Кирька не случайно напомнил Сергею про их домашний ансамбль. Он знал его силу. Кирька головой мог ручаться, что лишь дважды - и то не совсем - их затмили приезжие артисты. Один раз увезли гору аплодисментов Ростропович и Вишневская, а в другой заработал овации на хрипучем рояле Эмиль Гилельс. До Кирьки, как решил сам
Кирька, Гилельс не дошел. Ну какое это искусство, ежели в зале было тихо, как в пустом погребе, а врачиха и училка терли платками глаза? Расстройство это, а не музыка.

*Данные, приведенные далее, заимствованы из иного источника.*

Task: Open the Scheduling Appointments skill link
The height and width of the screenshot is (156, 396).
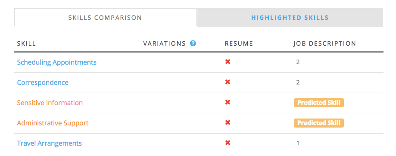Action: (57, 62)
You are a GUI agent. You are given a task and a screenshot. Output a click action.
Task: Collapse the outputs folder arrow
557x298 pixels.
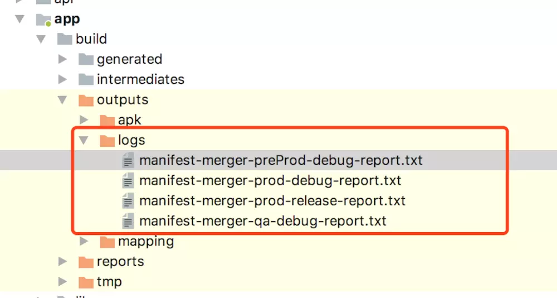click(x=62, y=100)
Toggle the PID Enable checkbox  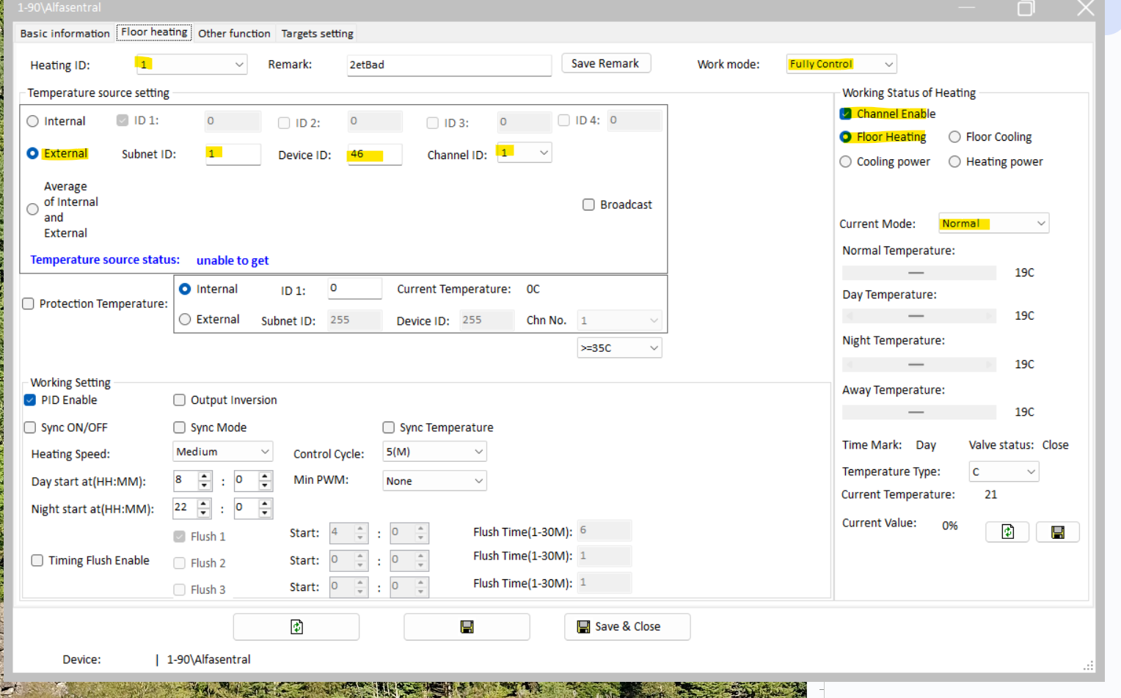point(30,400)
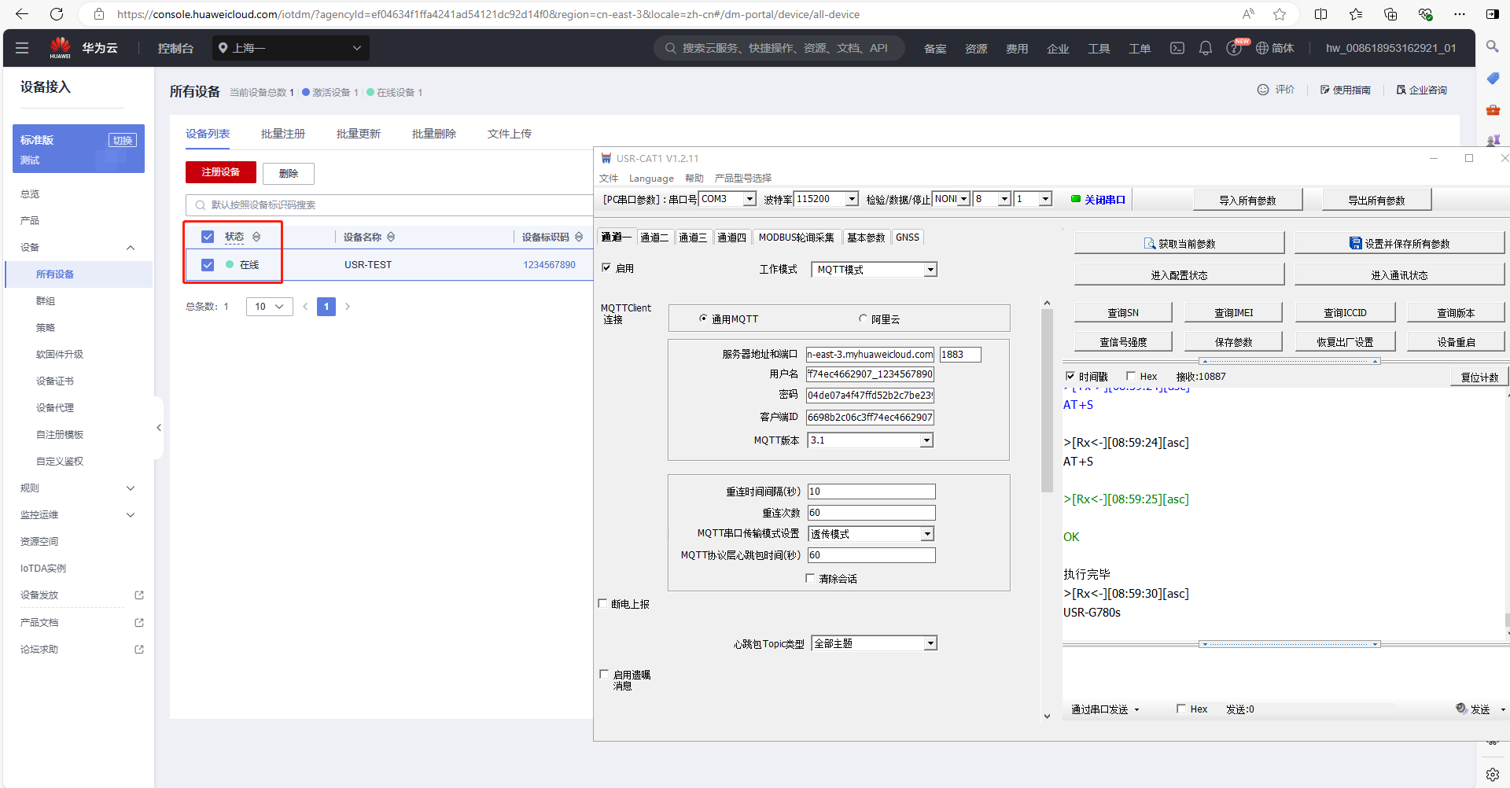Click the browser refresh icon
This screenshot has width=1510, height=788.
[x=57, y=14]
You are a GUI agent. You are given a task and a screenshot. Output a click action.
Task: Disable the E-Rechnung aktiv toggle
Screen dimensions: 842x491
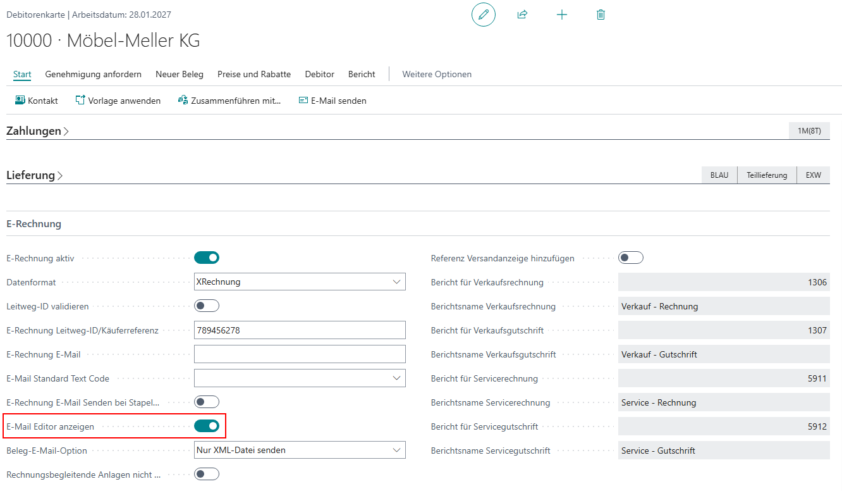coord(207,258)
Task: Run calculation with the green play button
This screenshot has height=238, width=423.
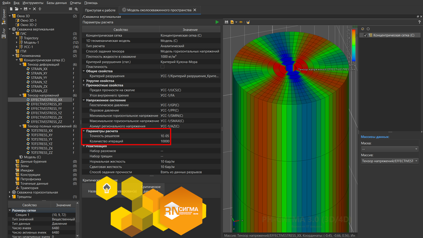Action: click(x=217, y=22)
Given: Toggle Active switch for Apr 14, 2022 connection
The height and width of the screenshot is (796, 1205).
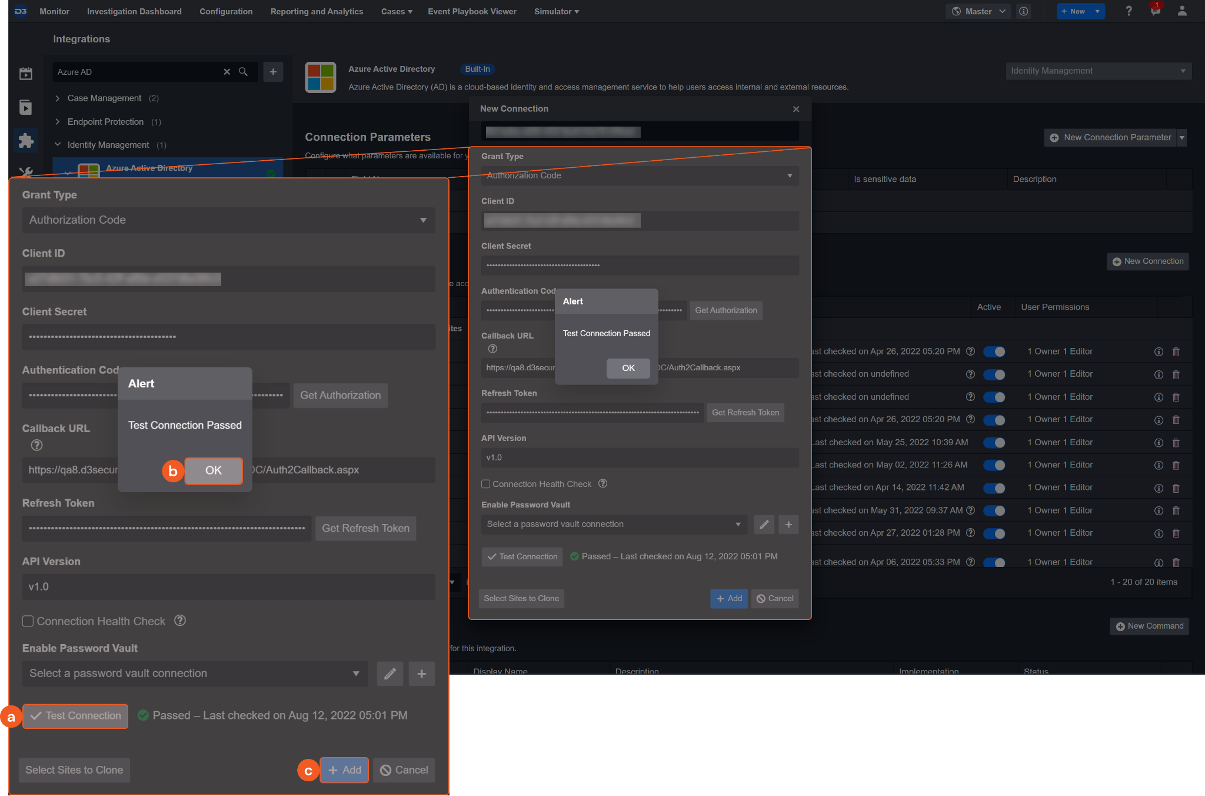Looking at the screenshot, I should coord(994,488).
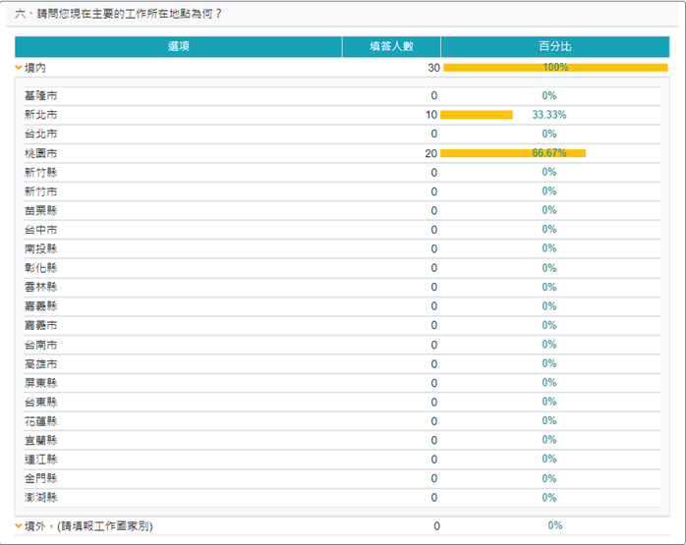
Task: Click the 33.33% value for 新北市
Action: [x=548, y=115]

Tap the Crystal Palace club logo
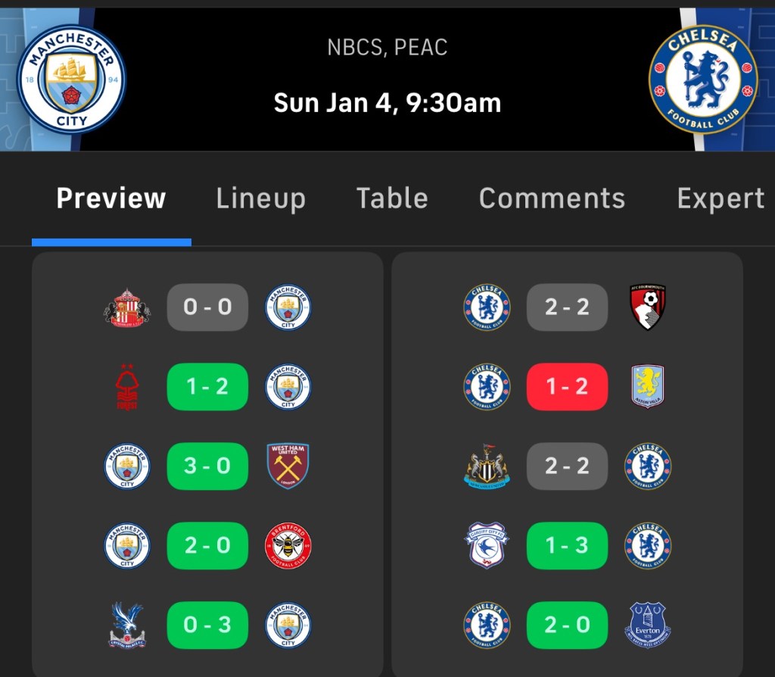pos(126,626)
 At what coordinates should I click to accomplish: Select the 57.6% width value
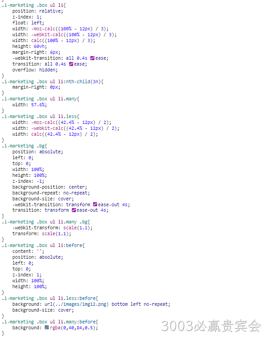pyautogui.click(x=38, y=105)
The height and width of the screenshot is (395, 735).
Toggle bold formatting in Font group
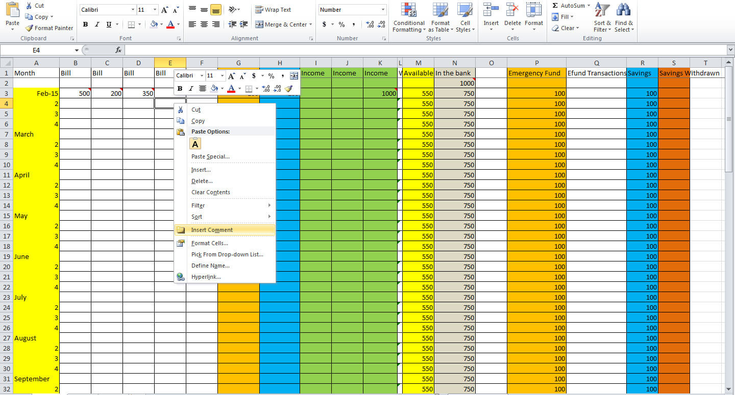85,24
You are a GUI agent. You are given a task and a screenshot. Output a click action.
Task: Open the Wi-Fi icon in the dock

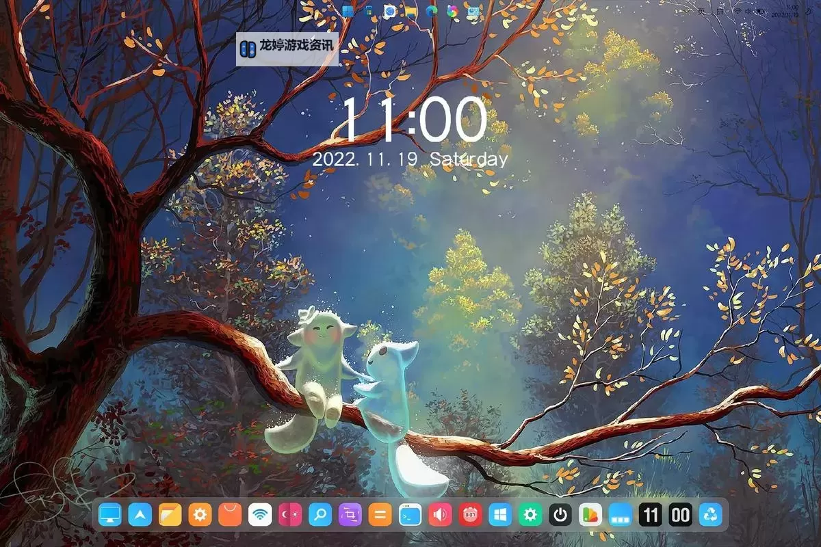[x=260, y=514]
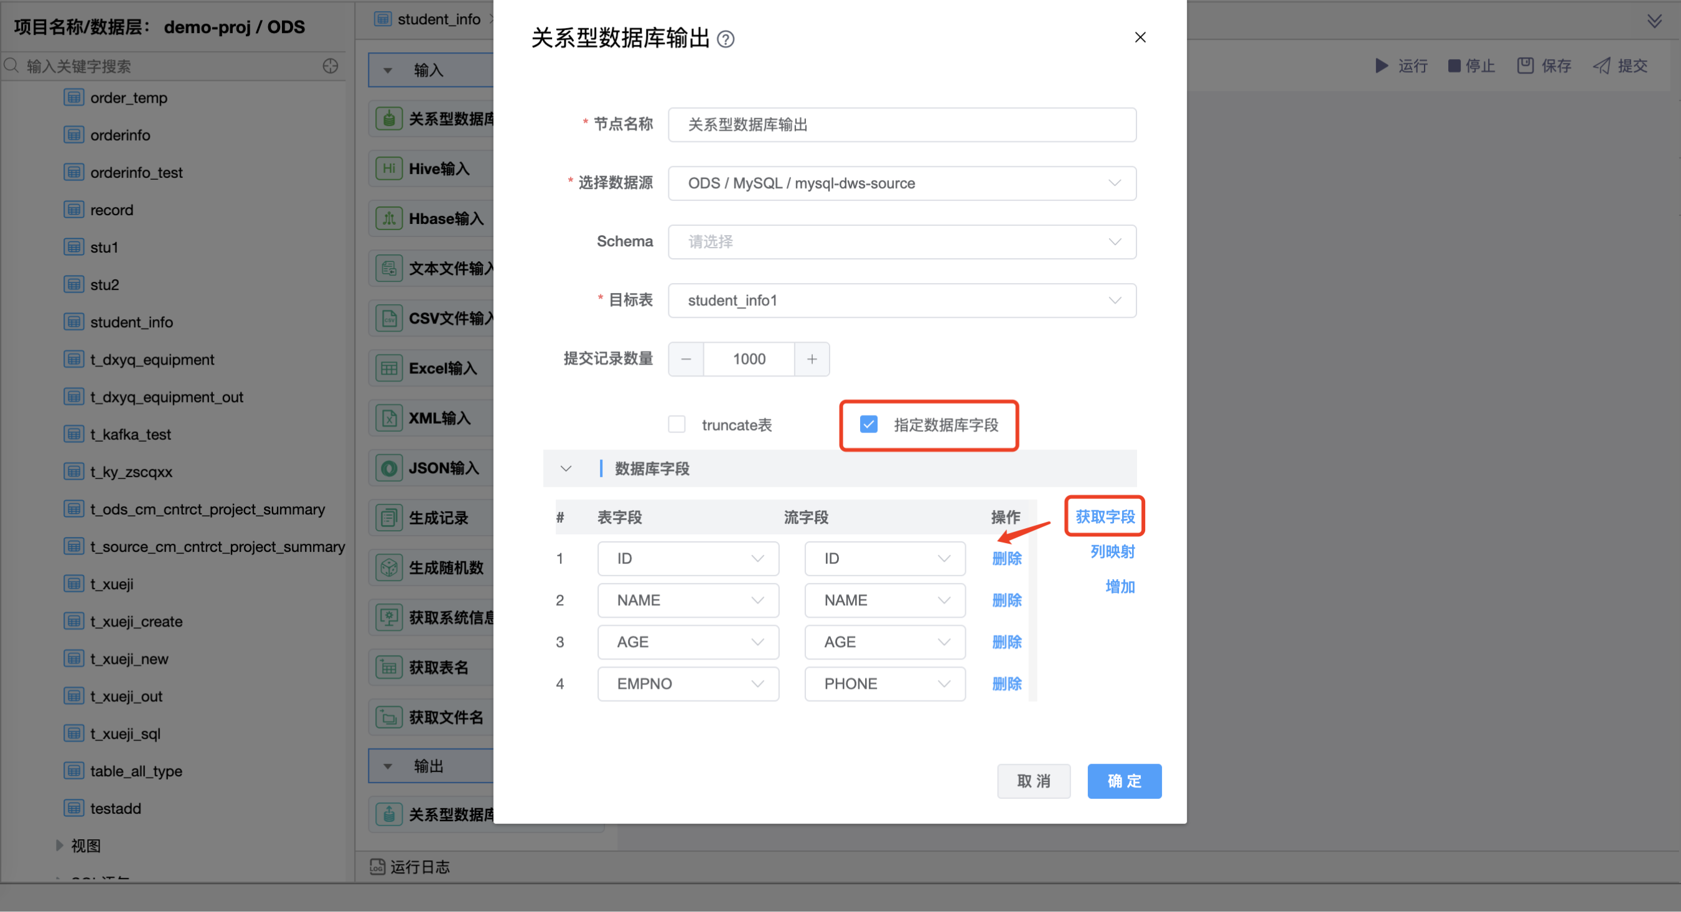Collapse the 数据库字段 section
The image size is (1681, 912).
coord(566,468)
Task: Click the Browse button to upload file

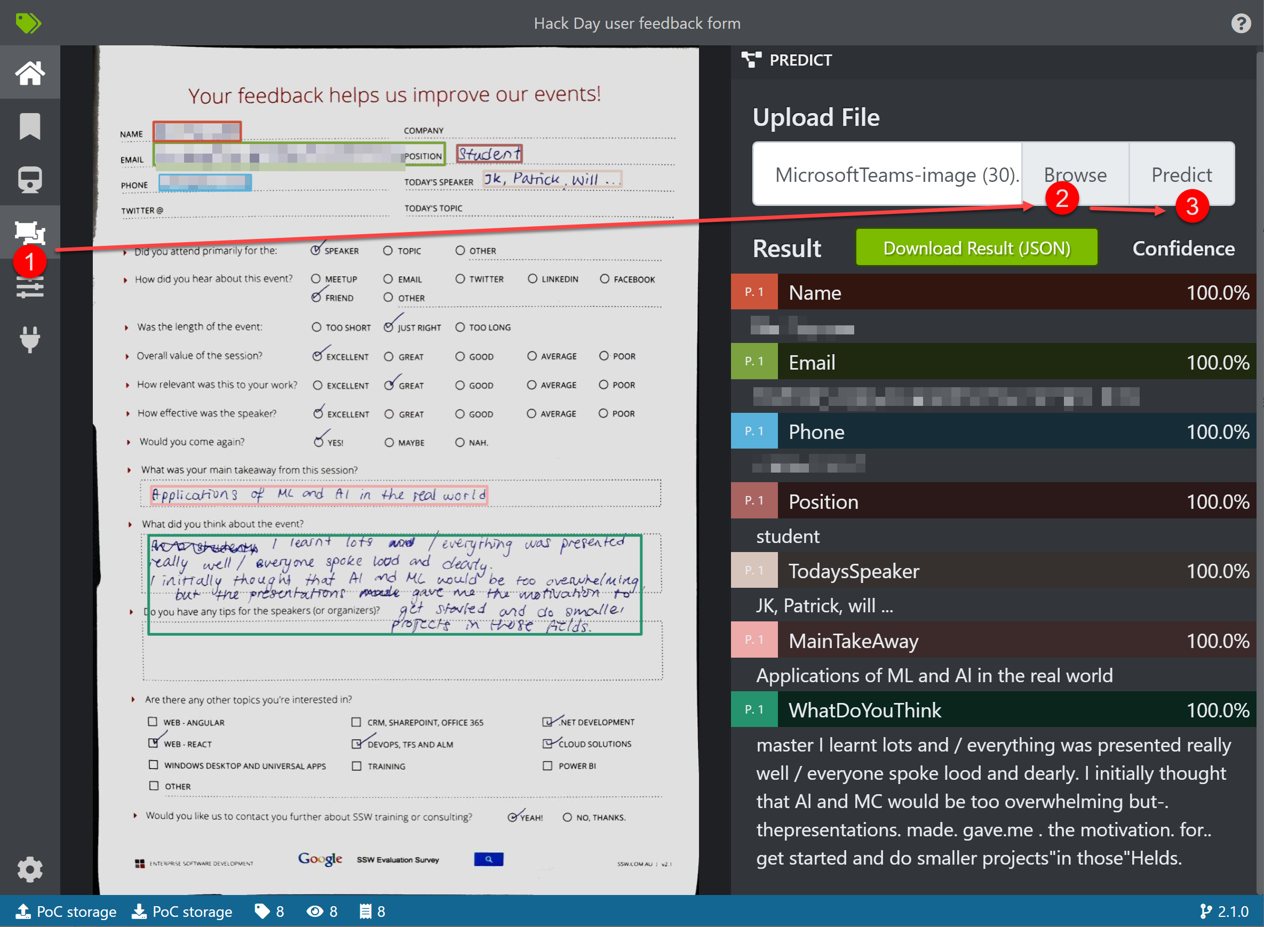Action: point(1073,176)
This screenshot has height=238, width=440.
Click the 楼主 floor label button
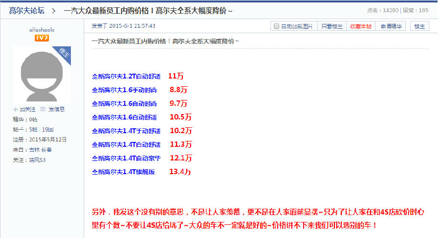click(419, 26)
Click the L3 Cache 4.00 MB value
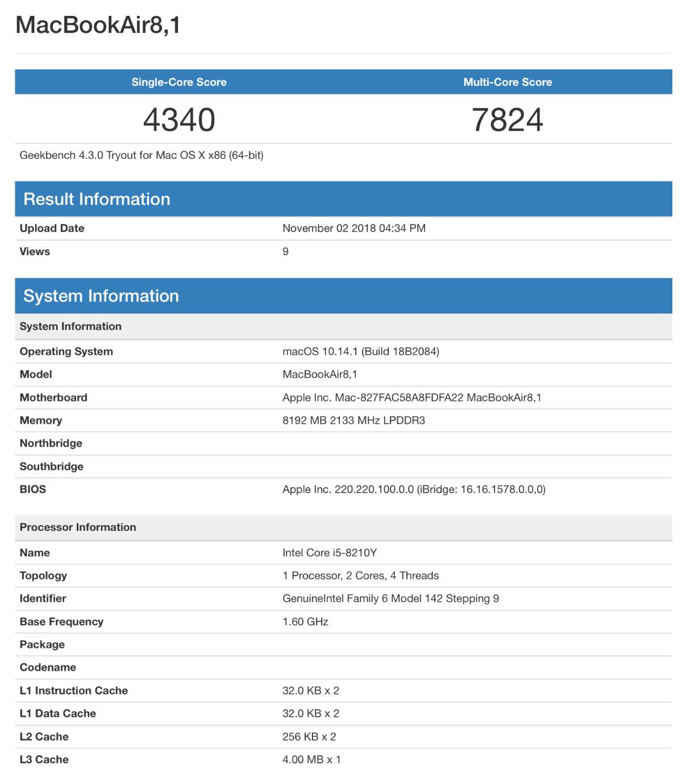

То ли дело, когда заиграют Метелкины барыню-сударыню, да как батя подкинет частушечку - мертвый вскочит и в пляс пойдет!
- Наш бы ансамбль сюда,- сожалеюще сказал Кирька.
- Силен у вас Илюха,- одобрительно откликнулся Сергей.
«Причем тут Илюха, если главное соло я?» - обиженно подумал Кирька и, недовольный, спросил:
- Так с чего начнем?
- «Гибель «Титаника».
- Гибель так гибель.
Кирька исполняет самозабвенно, все старается изобразить: вот пароход сияет огнями, вот он ударился о льдину, вот пошел ко дну. Ему кажется, что утес под ними оседает в воду…
- Д-давай что-нибудь пос-современнее,- предлагает балалаечник, спохватившись, что с этим вальсом попадешь, пожалуй, в Гилельсы - плакать друга заставишь.
Самый современный репертуар у Метелкиных - «Светит месяц», «Коробочка», «Выйду ль я на реченьку».
Звучно растекается музыка по реке. На ветках появились рыжие белки, насторожили слух. А глупый зайчонок выскочил на берег, косыми-то своими зенками ничего не может разглядеть. Прядает длинными ушами, как локаторами: наверно, хочет мотив запомнить. Уж для него-то Кирька постарался, сыпал дробь в «заячьем» стиле.
- Кирька! Дружище ты мой!-обняв парнишку за щуплые плечи, благодарно произнес Сергей.
Кирька встал.
- П-пошли?
- Пошли, братуха, к людям!- чуть повеселевшим голосом произнес Сергей.
Они медленно шли по берегу, и их отражения в зеркале вечерней спокойной воды были длинными, как сосны, как гранитные столбы на противоположном берегу.